L’ONG Caminando Fronteras pointe une série de défaillances structurelles et politiques pour expliquer cette hécatombe. Le rapport accuse l’omission du devoir de sauvetage et la priorisation du contrôle migratoire au détriment du droit à la vie. La délégation des responsabilités de sauvetage à des pays tiers, souvent dépourvus de moyens adaptés, est également mise en cause.
"Cette externalisation des frontières place les migrants dans des situations d’extrême précarité, et les rend victimes de politiques migratoires inhumaines,” affirme Helena Maleno, porte-parole de Caminando Fronteras.
Les migrants, pris au piège de ces mécanismes, sont poussés à braver les flots dans des conditions indignes, où chaque traversée devient un acte désespéré de survie.
Le calvaire des femmes en mer
Les femmes sont particulièrement vulnérables dans ce périple périlleux. Sur la route atlantique, entre Agadir et Dakhla, elles embarquent dans des pneumatiques souvent surchargés. Le rapport documente des violences sexuelles, des expulsions brutales, ainsi que des conditions de vie insoutenables les réduisant à la prostitution ou à des emplois précaires.
Les routes migratoires reliant le Sénégal, la Gambie et la Mauritanie voient de plus en plus de femmes fuir les conflits et les conséquences du changement climatique. D'autres tentent de rejoindre l’Europe via les routes méditerranéennes, traversant la Libye et la Tunisie. Là encore, elles subissent des violences, de l'esclavage et des féminicides raciaux, renforçant la tragédie humanitaire décrite par Caminando Fronteras.
Le sort des enfants migrateurs est un autre aspect poignant du rapport. Souvent ignorés ou mal identifiés, ces mineurs sont assimilés à des migrants adultes et subissent ainsi un traitement indigne. Dans les îles Canaries, ils cohabitent parfois avec des adultes dans des centres d’accueil saturés, une situation qui expose ces jeunes à des risques accrus de maltraitance.
"Il est impératif de reconnaître ces enfants comme des mineurs et de garantir leur protection, mais les autorités continuent de faillir à ce devoir,” insiste le rapport.

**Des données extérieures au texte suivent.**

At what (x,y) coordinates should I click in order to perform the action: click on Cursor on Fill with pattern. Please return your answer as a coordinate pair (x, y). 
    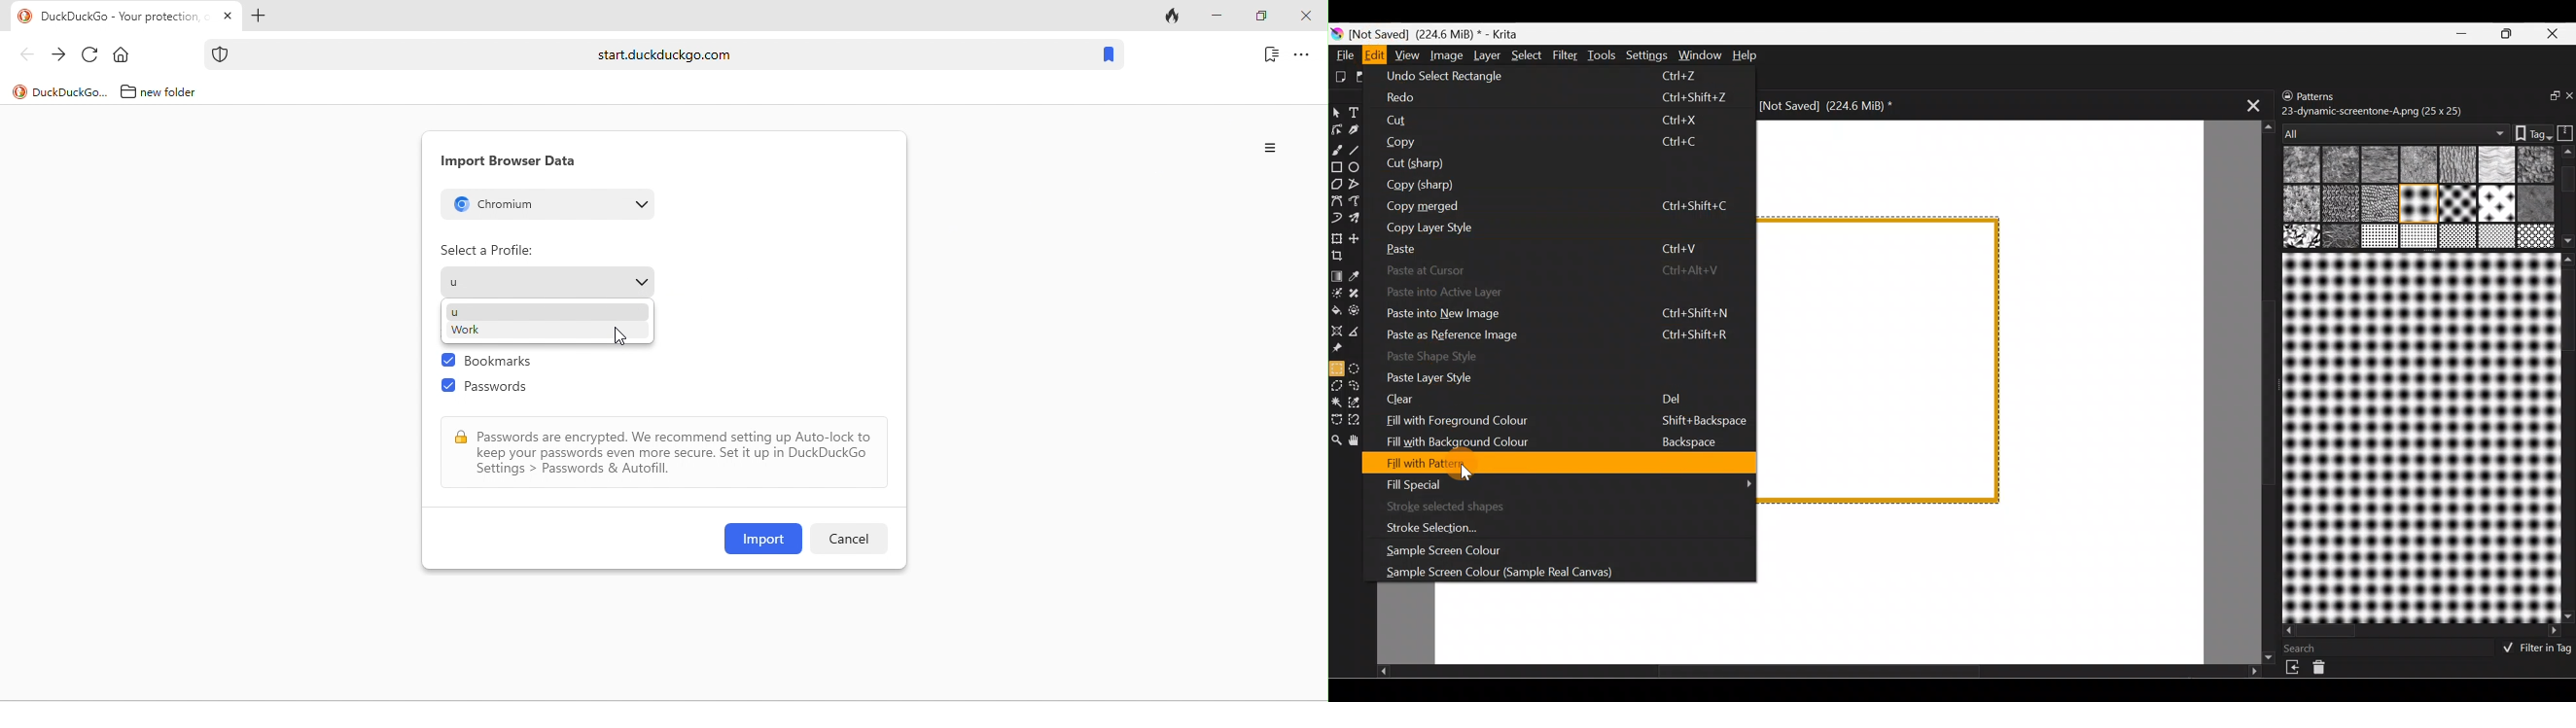
    Looking at the image, I should click on (1468, 469).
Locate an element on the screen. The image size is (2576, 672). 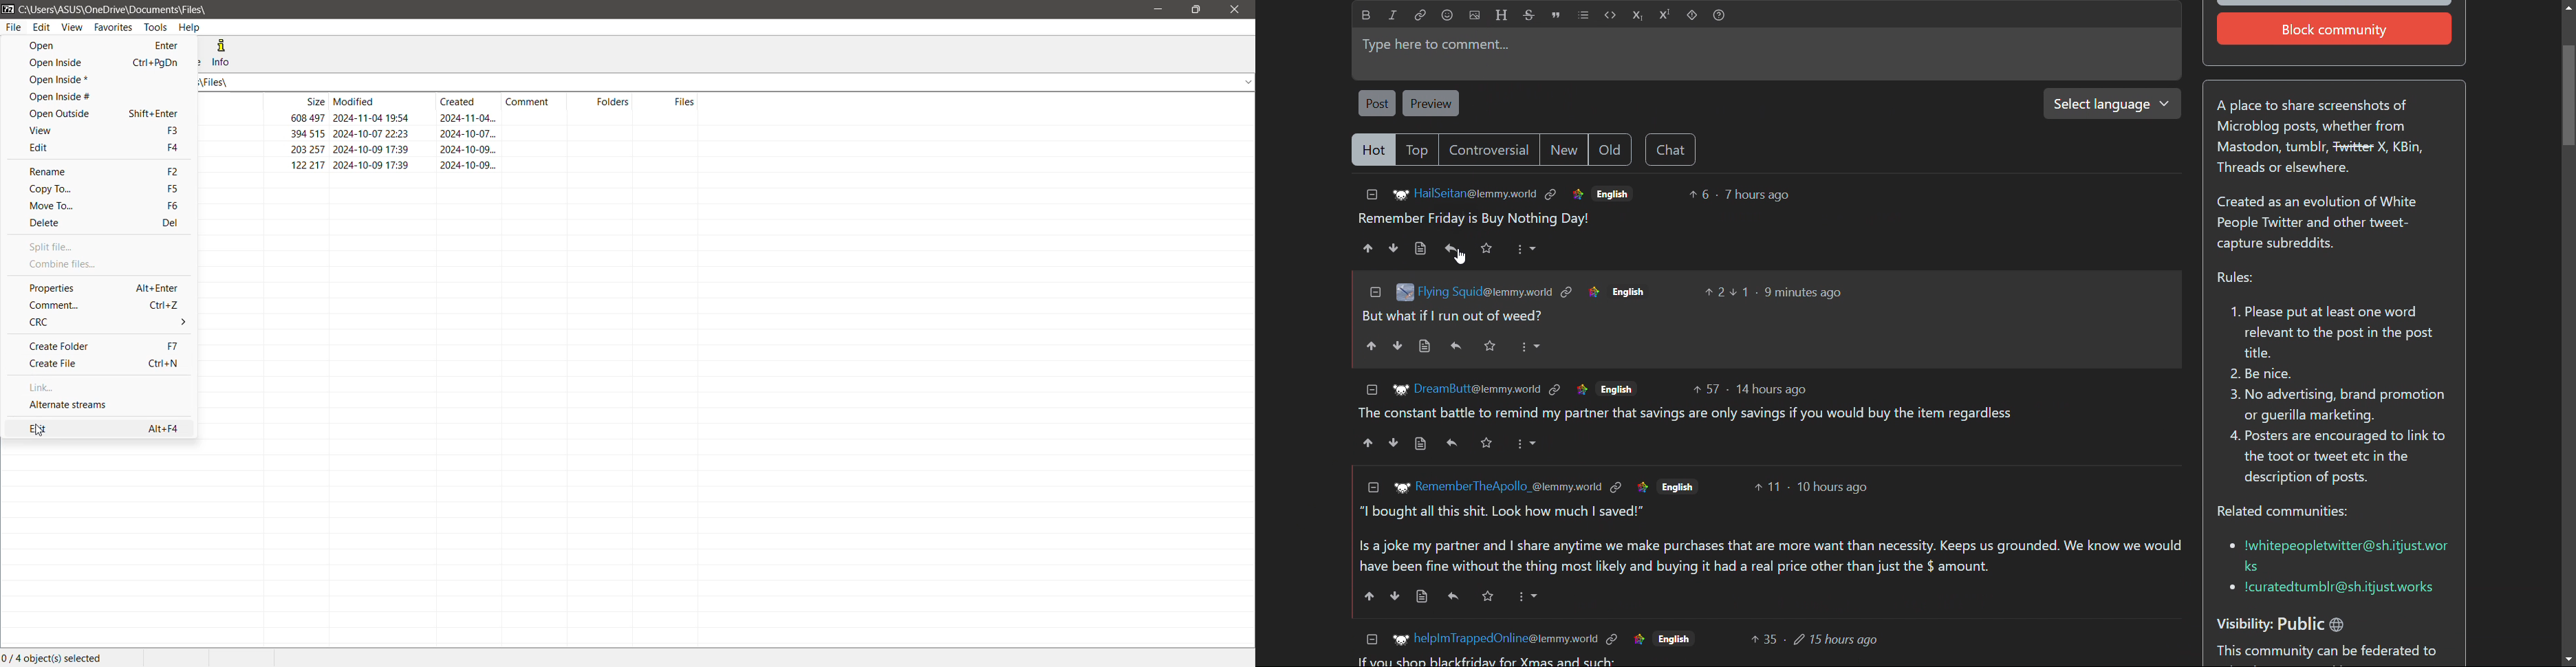
View is located at coordinates (73, 28).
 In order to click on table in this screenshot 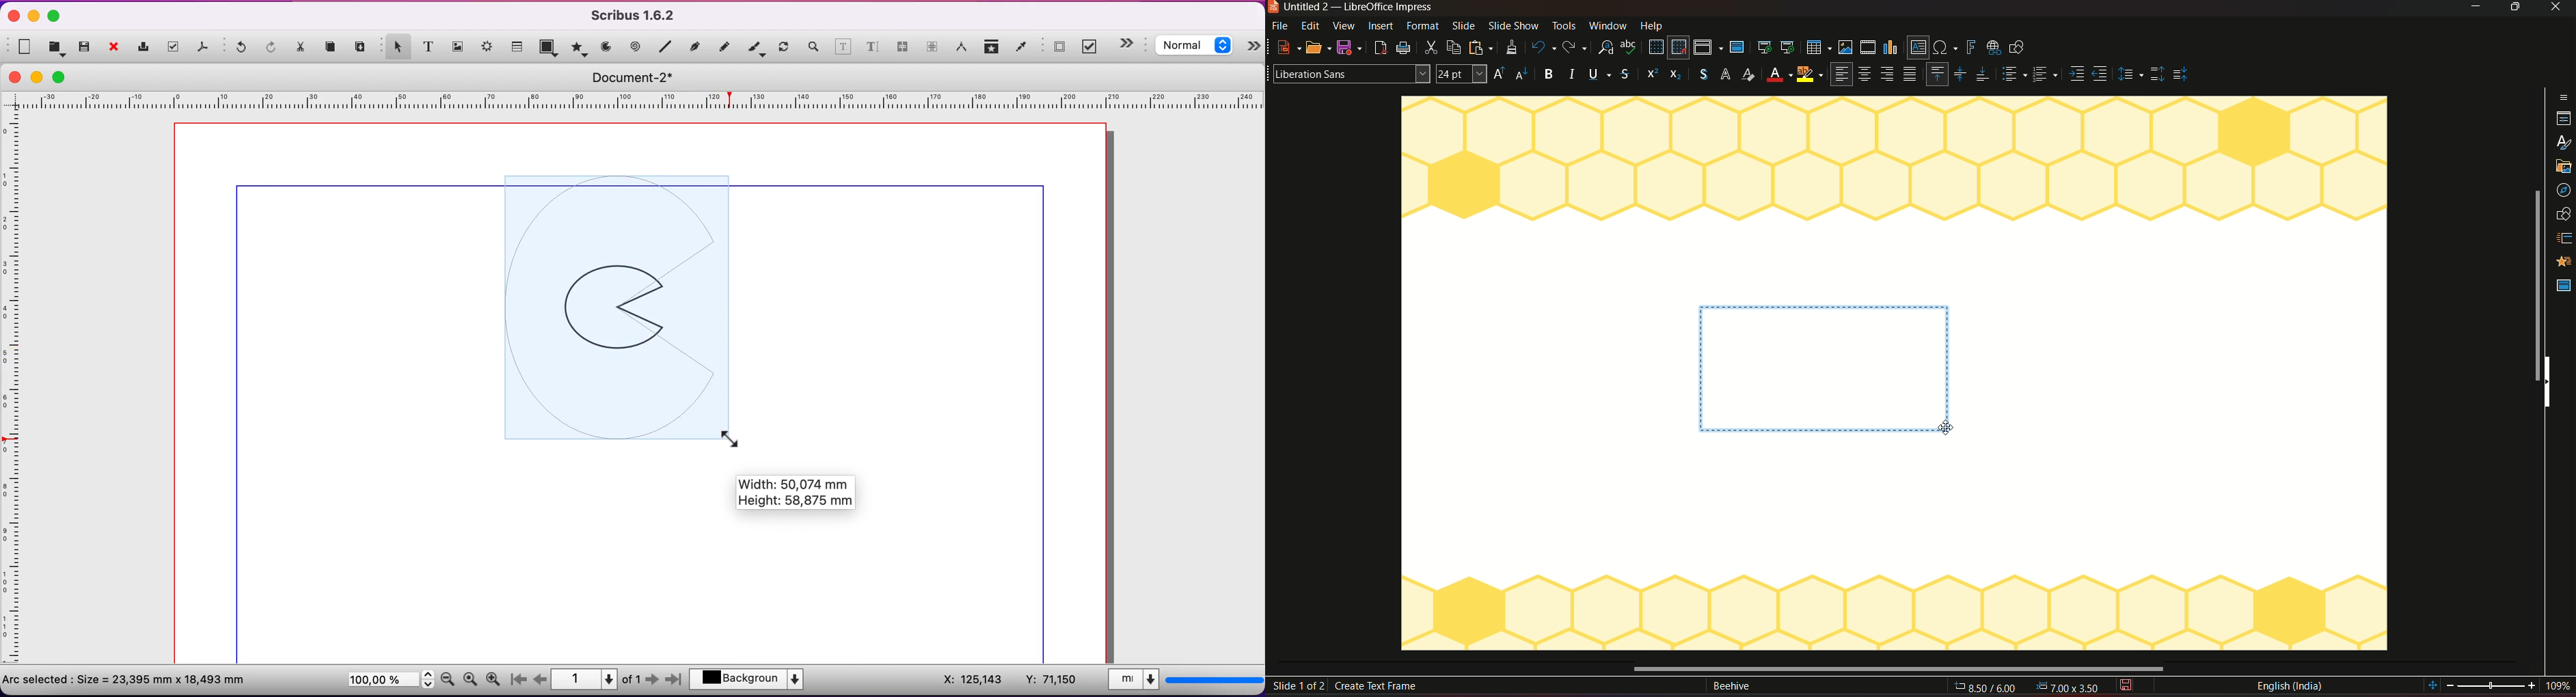, I will do `click(519, 45)`.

Les drames migratoires ne s’arrêtent pas aux naufrages. Les familles des disparus, souvent stigmatisées et re-victimisées, peinent à faire valoir leurs droits. Le rapport décrit des obstacles majeurs à la recherche des proches disparus, allant de la difficulté à déposer des plaintes à l’impossibilité de fournir des échantillons ADN pour identifier les corps retrouvés.
Certaines familles se retrouvent même entre les griffes de bandes criminelles qui exploitent leur détresse pour extorquer de l’argent. Pourtant, elles s’organisent de manière résiliente en réseaux communautaires, bien décidées à retrouver la trace de leurs proches.
"Chaque mort en mer est une faillite collective,” conclut Helena Maleno. "Il est temps que l’Europe, mais aussi les pays de transit, prennent leurs responsabilités pour mettre fin à ce cycle infernal de pertes humaines.”